Cuando faltan pocos días para cumplir un año del tercer mandato de Lula da Silva al frente de la mayor economía de América Latina, el líder metalúrgico celebró como un triunfo de su ministro de Hacienda la aprobación de la mayor reforma tributaria en más de tres décadas, que entre otras cosas, crea el Impuesto al Valor Agregado, y al tiempo que en general facilita el pago de contribuciones, por otro lado incrementa las tasas a los ingresos más altos. “Va a facilitar las inversiones y a mejorar la vida del pueblo”, se alegró Lula, tras recordar que esta modificación, que incluyó la reforma de varios artículos de la Constitución, fue lograda con mucha muñeca política ya que su partido está en minoría en el Congreso.
Entre los ejes de esta nueva normativa, que por la amplitud de los cambios se terminará de implementar en su totalidad recién en 2030, figura la eliminación de varios impuestos estaduales y municipales que se incorporarán al IVA, una modalidad que en Brasil nunca se había puesto en marcha y que se estima rondará el 27,5%, una de las más altas del mundo. Sin embargo, los productos de la canasta básica de alimentos estarán exentos.
El IVA incluirá cinco impuestos que actualmente están en vigencia: la Contribución sobre Bienes y Servicios (CBS) y el Impuesto sobre Bienes y Servicios (IBS), para lo cual se debieron reformar dos artículos de la Constitución. Dentro del CBS figuran tres impuestos, a la Integración Social, al Financiamiento de la Seguridad Social y a los Productos Industrializados. El IBS está integrado por un impuesto a la Circulación de Mercaderías y Servicios y sobre los Servicios, según detalla el portal de Carta Capital. Esta intrincada maraña de contribuciones federales, estaduales y municipales demorará la puesta en marcha total porque todavía resta articular la letra fina.
El proyecto original había sido presentado en junio, pero efectivamente la escasa representación del Partido de los Trabajadores dificultó por un lado el tratamiento y luego fue trabando cada una de las iniciativas con chicanas de los distintos espacios opositores. Finalmente la iniciativa (Propuesta de Enmienda Constitucional, PEC), que había sido devuelta con modificaciones del Senado, terminó aprobada por 365 votos a favor y 118 en contra. La reforma fue aplaudida incluso por la poderosa cámara empresarial paulista, la Federación de Industrias del Estado de San Pablo (FIESP), que en un comunicado dijo que Brasil “pasará a tener un sistema tributario más moderno, transparente y alineado a las mejores prácticas internacionales, simplificado la vida de quien genera empleo y renta”. Los empresarios celebraron especialmente que la normativa impide el aumento de la carga tributaria, aunque prevé una revisión de las exenciones cada cinco años.

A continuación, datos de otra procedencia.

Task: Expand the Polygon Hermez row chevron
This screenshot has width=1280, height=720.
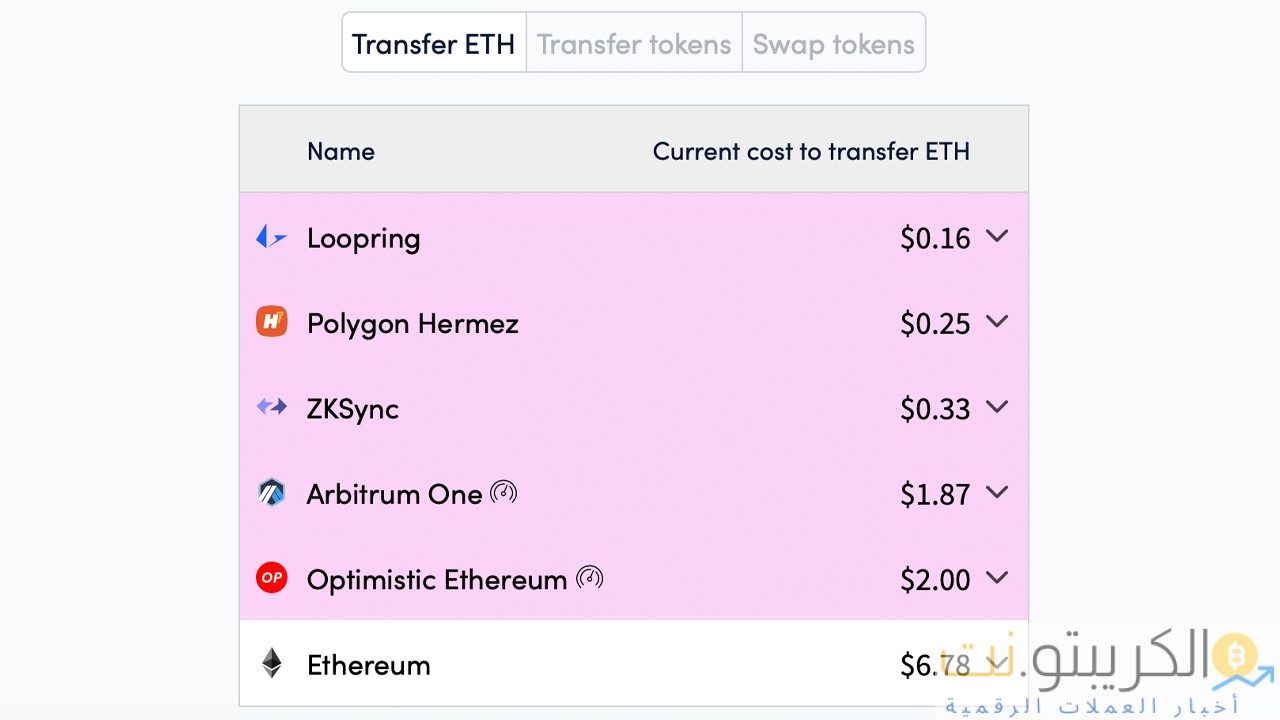Action: tap(997, 322)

«Brasil maduró. Necesitaba enfrentar esa agenda, que es la más importante de las reformas, porque organiza todo el sistema productivo», declaró, eufórico, el titular de la cartera de Hacienda y excandidato a presidente en 2018, Fernando Haddad. Ayer, durante la ceremonia de la firma de un contrato para las obras en el emprendimiento “Copa do Povo”, en Itaquera, San Pablo, Lula dijo que “la reforma va a facilitar inversiones, pago de impuestos, que pague más quien gana más y menos quien gane menos, mejorando la vida del brasileño”.
El escenario era en terrenos comprados por el Movimiento de los Sin Tierra (MST) en 2014 y donde se construirán dentro del plan Mi Casa, Mi Vida, de la Caixa, una institución de crédito pública con más de 160 años de historia. Allí, Lula aprovechó para darle un nuevo empuje a su pollo para promover el liderazgo del diputado federal Guilherme Boulos, del Partido Socialismo y Libertad (Psol) para candidatearse a la prefectura de San Pablo.
La puja entre la entrada del proyecto y la votación final estuvo centrada en la particularidad de que el nuevo régimen especifica que algunos rubros tendrán un tratamiento preferencial, entre ellos, el transporte, el combustible y los bancos. Los industriales alegaron que eso iba en detrimento de un sector clave para la economía del país y que eso elevó el valor del IVA a más de 27%, al menos cinco puntos más de lo que calculan. Pero finalmente aceptaron con la condición de revisar regularmente estos casos.
La propuesta, como resaltó Lula, se la cargó al hombro Haddad, en una estrategia que intentó que el presidente no tuviera que poner la cara y que apareciera como una iniciativa más bien colectiva. De allí que los impulsores legislativos fueron el presidente de la cámara Baja, Arthur Lira, del conservador -aunque no lo sugiera- Partido Progresistas, y su par del Senado Eduardo Braga, del Movimiento Democrático Brasileño (MDB).